Disney’s “Zootopia” has also been scheduled to screen again from this Friday (July 24). The film grossed $236 million in China in 2016 and is the country’s 32nd highest-earning film of all time.
So far, the Tom Hanks-starring “A Beautiful Day in the Neighborhood,” backed by Tencent Pictures, and a 3D, 4K version of “Harry Potter and the Sorcerer’s Stone” have confirmed upcoming China releases but not yet set official dates. The former announced it had been approved for China back in early January, while the latter was was ready to roll back in March.
China’s theaters have been shut since late January — closures that have meant financial ruin for many exhibitors. Cinemas in low coronavirus-risk regions were allowed to resume operations on Monday, but it remains to be seen how quickly ticket sales will rebound. A number of previously scheduled but canceled major Chinese blockbusters are holding off on announcing premieres until the market is more robust.
For the first opening weekend in nearly half a year, “Zootopia” will go up against the China premieres of “Dolittle” and “Bloodshot,” as well as re-releases of the Dennis Quaid-starring “A Dog’s Journey,” Lebanese Cannes title “Capernaum,” and a local animation about animal cops that very clearly rode the “Zootopia” popularity wave, iQiyi’s “Spycies.”
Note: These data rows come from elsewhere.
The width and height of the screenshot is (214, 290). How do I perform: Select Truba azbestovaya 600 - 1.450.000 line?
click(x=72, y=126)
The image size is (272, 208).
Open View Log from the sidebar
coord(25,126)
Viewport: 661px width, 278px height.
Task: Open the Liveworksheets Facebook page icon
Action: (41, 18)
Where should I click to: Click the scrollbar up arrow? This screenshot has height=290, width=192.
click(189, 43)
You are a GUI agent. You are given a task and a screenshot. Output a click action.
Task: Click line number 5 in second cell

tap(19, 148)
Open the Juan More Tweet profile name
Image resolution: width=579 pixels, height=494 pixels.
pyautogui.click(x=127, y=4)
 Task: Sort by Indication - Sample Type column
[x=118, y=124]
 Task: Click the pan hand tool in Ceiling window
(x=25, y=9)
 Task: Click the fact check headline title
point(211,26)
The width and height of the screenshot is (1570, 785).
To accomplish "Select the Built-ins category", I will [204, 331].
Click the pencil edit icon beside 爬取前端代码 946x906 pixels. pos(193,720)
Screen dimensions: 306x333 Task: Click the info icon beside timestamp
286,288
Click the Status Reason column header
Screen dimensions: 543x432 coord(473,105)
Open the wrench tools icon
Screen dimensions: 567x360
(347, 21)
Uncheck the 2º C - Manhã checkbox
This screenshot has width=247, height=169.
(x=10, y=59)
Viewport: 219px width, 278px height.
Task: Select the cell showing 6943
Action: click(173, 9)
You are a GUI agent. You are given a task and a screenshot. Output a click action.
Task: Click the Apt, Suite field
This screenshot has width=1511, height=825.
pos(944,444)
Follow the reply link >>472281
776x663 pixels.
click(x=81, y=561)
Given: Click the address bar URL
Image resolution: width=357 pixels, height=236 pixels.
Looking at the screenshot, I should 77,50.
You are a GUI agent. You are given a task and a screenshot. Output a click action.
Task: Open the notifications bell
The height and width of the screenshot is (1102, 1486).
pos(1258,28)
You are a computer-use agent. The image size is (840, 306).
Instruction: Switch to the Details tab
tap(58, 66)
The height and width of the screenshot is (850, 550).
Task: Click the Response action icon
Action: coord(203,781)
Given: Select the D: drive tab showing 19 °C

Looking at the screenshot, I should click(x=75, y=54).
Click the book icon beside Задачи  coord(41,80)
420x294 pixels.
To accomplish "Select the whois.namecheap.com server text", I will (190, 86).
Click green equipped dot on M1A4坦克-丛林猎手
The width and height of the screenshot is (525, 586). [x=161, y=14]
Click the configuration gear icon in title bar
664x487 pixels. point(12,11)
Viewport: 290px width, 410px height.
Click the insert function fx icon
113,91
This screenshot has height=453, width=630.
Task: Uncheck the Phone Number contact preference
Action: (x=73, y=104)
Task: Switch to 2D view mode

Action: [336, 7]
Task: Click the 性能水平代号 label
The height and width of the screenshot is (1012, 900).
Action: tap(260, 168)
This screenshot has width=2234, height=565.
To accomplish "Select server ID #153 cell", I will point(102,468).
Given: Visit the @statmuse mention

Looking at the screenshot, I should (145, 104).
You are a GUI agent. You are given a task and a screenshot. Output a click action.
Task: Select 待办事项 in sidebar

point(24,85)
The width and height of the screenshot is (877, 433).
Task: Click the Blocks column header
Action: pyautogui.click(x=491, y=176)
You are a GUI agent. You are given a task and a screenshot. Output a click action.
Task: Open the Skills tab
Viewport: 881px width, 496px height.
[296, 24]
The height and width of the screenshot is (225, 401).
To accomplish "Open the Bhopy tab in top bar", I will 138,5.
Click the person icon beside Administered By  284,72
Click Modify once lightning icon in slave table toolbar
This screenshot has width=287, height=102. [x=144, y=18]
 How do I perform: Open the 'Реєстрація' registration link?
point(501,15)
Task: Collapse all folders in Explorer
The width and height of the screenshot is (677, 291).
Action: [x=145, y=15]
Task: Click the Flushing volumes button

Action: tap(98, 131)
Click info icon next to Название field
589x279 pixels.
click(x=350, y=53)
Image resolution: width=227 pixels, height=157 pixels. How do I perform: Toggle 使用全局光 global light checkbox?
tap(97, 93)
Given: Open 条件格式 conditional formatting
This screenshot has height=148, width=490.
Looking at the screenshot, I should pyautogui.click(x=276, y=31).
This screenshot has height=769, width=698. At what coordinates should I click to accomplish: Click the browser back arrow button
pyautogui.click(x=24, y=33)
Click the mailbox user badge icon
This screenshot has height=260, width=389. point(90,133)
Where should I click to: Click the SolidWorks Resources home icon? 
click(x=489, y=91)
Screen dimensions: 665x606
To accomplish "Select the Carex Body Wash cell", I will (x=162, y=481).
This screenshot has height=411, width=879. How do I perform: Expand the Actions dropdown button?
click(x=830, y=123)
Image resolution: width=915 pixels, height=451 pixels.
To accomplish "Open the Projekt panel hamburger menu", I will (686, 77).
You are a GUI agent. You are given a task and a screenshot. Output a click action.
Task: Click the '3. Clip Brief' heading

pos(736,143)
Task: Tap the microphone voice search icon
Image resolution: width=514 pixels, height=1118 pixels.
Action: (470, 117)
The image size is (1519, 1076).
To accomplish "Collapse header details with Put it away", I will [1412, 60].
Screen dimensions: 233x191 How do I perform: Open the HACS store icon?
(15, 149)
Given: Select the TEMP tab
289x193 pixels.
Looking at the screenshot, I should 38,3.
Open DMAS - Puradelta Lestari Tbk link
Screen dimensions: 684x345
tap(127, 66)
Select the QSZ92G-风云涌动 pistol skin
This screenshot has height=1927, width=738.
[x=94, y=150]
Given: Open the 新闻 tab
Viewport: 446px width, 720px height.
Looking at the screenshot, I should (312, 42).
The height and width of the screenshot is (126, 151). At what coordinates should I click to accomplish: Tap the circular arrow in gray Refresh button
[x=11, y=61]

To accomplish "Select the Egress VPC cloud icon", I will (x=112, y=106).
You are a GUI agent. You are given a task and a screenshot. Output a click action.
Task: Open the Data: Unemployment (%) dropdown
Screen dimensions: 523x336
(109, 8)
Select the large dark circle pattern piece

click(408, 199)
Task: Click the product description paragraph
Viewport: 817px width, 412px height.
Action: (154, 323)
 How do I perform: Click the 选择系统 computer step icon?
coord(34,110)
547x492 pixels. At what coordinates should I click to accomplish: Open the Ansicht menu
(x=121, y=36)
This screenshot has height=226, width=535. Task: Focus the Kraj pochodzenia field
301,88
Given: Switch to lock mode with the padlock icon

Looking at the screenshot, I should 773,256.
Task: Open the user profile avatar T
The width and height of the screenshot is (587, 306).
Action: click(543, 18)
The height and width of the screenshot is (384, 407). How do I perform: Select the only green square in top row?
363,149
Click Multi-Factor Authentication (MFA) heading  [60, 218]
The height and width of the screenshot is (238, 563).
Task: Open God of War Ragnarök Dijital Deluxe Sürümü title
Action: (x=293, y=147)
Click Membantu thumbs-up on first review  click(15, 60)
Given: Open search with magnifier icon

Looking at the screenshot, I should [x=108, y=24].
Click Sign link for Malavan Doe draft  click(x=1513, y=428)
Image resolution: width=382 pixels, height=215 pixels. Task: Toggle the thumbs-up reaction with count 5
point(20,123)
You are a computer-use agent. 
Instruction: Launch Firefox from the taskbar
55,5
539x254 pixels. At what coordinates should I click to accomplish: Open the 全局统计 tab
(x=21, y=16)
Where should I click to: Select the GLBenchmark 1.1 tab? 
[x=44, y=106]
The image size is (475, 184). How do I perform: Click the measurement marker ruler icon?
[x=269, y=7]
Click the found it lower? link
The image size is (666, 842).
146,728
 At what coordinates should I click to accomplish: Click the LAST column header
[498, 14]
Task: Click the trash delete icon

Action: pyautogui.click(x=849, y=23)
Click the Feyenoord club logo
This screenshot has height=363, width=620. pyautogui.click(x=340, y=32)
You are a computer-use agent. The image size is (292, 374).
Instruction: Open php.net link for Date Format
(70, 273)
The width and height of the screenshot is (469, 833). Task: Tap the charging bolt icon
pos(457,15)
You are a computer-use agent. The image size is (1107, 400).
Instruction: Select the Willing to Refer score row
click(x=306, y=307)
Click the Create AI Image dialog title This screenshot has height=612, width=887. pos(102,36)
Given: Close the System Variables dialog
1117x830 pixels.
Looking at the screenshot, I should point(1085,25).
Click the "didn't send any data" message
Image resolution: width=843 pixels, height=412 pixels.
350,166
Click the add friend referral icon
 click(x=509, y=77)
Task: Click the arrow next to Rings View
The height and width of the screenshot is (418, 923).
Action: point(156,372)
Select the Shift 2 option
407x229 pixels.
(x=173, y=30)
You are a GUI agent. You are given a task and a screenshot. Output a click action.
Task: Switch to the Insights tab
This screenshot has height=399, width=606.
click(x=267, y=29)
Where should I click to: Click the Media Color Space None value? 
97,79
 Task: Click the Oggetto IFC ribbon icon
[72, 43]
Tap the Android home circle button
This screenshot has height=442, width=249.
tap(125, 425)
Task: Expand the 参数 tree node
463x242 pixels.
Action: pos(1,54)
The first new Chinese blockbuster to set a release date is the Beijing Culture-backed propaganda film “Me and My Hometown,” executive produced by Zhang Yimou. A portmanteau film with shorts from some of the country’s most popular directors in the vein of last year’s “My People, My Country,” it will release on Oct. 1 in time for the country’s National Day holiday.
Offering new content will be key to getting viewers back in cinemas. So far, only one new title has debuted — the Xinjiang-set arthouse title “A First Farewell” — and it has far overtaken other offerings at the currently minuscule box office as of day one of reopenings.